I heard a radio report today that described single men becoming fathers through the services of surrogate mothers. The report discussed the practice as though it were a perfectly normal and healthy way for a man to have his own biological children without the trouble of getting married. On yet another issue involving the relationship between men and women, our mainstream culture has apparently lost the ability even to recognize a scandal.
In contrast, Orthodox Christians know that God creates us male and female in His image with the calling to grow ever more in His likeness, that is, to become holy. Husband and wife are uniquely blessed to bring forth new life out of their love for one another as manifested in the joyful “one flesh” union of intercourse. The family then becomes an image of the Holy Trinity comprised of distinctive persons sharing a common life and united in love.
Intentionally conceiving children outside of the embodied personal union of husband and wife raises red flags that that anyone should be able to notice. For example, the practice of surrogacy underwrites a utilitarian view of the most intimate dimensions of a woman’s body, which is sometimes rented for money or loaned out for friendship. The similarities to prostitution or promiscuity are obvious. Surrogacy also encourages women to separate conception, pregnancy, and childbirth from childrearing. (Should anyone be encouraged to conceive a child that he or she doesn’t intend to bring up?) Anything that fosters a weakening of the bond between mother and child can’t be good. It’s quite dangerous to take steps that devalue women’s bodies and their unique ability to nurture babies. That’s still how we all come into the world.

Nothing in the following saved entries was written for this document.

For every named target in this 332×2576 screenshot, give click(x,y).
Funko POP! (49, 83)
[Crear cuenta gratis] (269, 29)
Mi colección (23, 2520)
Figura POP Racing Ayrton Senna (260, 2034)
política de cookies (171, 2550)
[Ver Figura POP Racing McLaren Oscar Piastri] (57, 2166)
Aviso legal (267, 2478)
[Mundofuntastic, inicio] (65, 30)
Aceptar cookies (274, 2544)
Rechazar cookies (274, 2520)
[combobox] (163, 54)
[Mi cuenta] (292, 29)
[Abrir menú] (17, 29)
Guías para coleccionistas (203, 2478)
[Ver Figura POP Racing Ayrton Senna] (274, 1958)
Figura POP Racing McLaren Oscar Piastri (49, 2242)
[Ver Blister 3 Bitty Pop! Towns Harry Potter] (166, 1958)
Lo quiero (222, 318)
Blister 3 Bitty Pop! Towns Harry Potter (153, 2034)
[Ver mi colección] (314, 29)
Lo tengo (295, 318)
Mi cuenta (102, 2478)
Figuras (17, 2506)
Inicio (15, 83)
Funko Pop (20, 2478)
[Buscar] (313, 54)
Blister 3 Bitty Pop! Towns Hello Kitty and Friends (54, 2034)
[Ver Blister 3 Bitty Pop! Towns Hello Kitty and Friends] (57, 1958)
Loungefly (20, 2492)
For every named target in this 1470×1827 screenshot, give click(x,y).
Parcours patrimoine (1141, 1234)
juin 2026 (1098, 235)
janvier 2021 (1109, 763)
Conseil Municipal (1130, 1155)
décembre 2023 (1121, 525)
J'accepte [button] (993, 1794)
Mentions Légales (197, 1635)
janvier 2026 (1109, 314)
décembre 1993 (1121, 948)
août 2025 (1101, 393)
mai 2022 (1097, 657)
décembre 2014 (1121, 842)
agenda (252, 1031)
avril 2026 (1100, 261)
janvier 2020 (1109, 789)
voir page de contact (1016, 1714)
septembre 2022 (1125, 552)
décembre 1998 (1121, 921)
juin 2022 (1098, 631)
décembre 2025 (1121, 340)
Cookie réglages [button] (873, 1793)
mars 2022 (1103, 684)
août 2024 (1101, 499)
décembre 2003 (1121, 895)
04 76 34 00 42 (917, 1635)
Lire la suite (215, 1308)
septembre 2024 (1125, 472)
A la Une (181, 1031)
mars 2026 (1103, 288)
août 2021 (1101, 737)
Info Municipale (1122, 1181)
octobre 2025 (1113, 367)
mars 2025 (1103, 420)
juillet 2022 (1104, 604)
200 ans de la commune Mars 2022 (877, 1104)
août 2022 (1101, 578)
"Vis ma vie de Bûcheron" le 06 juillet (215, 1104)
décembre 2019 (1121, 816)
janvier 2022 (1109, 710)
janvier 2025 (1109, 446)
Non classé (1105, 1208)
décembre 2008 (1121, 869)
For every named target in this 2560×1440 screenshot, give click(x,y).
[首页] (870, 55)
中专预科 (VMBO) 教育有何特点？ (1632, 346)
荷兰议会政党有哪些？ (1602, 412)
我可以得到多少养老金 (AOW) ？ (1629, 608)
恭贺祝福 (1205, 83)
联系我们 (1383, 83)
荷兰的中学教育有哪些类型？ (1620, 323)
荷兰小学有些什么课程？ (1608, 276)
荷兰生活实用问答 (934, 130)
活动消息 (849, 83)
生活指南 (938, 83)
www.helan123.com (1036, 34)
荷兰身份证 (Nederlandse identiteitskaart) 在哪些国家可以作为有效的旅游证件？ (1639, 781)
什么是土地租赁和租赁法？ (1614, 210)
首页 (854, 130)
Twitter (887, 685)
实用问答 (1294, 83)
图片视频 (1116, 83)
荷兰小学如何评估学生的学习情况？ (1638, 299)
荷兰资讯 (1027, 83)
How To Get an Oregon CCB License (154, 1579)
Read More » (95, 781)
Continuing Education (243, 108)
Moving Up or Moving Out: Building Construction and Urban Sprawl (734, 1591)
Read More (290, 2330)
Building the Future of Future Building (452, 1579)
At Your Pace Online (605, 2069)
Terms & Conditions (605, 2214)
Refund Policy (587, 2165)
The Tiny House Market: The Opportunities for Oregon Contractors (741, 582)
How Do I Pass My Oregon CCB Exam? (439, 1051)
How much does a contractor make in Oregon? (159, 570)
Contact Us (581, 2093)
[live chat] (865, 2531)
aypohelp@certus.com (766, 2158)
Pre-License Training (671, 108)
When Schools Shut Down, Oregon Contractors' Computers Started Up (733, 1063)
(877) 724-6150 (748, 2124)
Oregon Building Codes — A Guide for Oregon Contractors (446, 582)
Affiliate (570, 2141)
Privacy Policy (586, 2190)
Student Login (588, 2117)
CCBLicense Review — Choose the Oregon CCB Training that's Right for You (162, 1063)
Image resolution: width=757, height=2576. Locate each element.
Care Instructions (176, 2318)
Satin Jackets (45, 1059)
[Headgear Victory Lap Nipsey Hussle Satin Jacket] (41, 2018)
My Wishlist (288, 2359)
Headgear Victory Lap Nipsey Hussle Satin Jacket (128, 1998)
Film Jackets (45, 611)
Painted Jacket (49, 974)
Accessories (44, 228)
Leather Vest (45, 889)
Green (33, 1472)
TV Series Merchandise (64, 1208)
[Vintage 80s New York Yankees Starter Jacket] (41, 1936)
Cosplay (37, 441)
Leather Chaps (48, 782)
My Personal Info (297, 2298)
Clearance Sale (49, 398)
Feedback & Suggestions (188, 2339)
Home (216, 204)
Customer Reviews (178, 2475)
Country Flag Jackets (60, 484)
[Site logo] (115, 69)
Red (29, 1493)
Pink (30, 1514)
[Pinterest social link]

If the client who intends to raise the child changes his mind or dies during the pregnancy, the surrogate mother would then be pregnant with a baby she had no intention of raising. Abortion may well be the tragic result. Many jurisdictions do not allow for the enforcement of contracts for surrogacy, which is an indication that sane people still recognize that we are dealing with matters here far more profound than whatever deals people have made.
There are also problems with how children are conceived in these circumstances. When a single man has his sperm united with a woman’s egg, whether through artificial insemination or in vitro fertilization, the holy mystery of conceiving children through the personal union of two who become one flesh is obscured to the point of being lost. What God intends man and woman to do through their steadfast love for one another, which is a sign of the overflowing charity of the Holy Trinity, is reduced to a cold, impersonal lab procedure. There’s no truly personal union between man and woman in such cases.
If a married couple conceive through IVF or otherwise and then have the embryo transplanted to a surrogate, they bring a third-party into the most intimate dimension of their life together. The problem is that the one flesh union of marriage is between one man and one woman. Our children are the fruit of our bodies, of the intimate “one flesh” union of two people. To bring someone else’s body into the picture is a form of adultery.
Orthodox Christians, and others with good moral sense, will see that adoption is a far better solution for the childless than is the scandal of surrogacy. Children without parents are already living human beings in need. To provide them homes and families is entirely virtuous. Instead of perpetuating practices that risk disaster for all concerned, our Church and our society should do all that they can to promote adoption.